• [YOUR GOAL]: Only the first line of the listing and the lines after it, up to and including the one containing "You are a computer-use agent.", should be retyped exactly.

• [EXCERPTED RECORDS]:

════════════════════

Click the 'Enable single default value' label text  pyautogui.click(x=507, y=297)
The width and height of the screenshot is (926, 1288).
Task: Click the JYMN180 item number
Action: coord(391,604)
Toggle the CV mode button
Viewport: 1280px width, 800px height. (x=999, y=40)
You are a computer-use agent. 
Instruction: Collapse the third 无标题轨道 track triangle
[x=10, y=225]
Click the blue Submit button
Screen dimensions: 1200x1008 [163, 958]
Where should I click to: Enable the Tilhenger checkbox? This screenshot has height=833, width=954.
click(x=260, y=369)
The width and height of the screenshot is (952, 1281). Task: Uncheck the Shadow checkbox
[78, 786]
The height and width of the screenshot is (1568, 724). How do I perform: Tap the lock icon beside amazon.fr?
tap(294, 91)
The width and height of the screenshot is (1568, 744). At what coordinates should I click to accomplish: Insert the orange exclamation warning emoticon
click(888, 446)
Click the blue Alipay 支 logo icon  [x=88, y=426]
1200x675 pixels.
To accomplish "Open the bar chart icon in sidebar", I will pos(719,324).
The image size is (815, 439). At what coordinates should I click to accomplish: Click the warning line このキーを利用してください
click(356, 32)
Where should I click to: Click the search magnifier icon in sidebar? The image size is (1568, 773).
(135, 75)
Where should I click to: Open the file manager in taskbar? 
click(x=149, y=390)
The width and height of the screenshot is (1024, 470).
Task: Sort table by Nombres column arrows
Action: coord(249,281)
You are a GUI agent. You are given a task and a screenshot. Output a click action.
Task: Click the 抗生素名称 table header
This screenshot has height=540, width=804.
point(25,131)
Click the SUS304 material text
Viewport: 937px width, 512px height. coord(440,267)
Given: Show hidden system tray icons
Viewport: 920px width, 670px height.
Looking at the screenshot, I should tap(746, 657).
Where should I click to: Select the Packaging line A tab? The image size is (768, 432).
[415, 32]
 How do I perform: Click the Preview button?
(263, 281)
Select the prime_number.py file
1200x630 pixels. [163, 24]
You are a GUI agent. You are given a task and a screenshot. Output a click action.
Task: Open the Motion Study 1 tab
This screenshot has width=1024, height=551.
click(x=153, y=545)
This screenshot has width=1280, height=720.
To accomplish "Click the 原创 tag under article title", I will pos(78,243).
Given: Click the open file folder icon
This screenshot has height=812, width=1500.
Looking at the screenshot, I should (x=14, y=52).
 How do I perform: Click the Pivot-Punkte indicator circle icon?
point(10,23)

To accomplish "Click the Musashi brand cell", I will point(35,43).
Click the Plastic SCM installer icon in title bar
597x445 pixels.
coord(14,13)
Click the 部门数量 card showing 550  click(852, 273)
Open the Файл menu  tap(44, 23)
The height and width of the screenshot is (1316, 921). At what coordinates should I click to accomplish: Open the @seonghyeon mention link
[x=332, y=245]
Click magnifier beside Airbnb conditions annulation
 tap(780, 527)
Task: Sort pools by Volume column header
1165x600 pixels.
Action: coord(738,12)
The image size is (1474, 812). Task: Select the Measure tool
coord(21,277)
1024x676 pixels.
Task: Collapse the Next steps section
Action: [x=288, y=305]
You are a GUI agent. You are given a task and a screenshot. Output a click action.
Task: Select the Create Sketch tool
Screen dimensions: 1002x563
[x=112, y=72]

════════════════════

• [ANSWER SECTION]:
Click the 'Enable single default value' label text  pyautogui.click(x=507, y=297)
The width and height of the screenshot is (926, 1288).
Task: Click the JYMN180 item number
Action: coord(391,604)
Toggle the CV mode button
Viewport: 1280px width, 800px height. (x=999, y=40)
You are a computer-use agent. 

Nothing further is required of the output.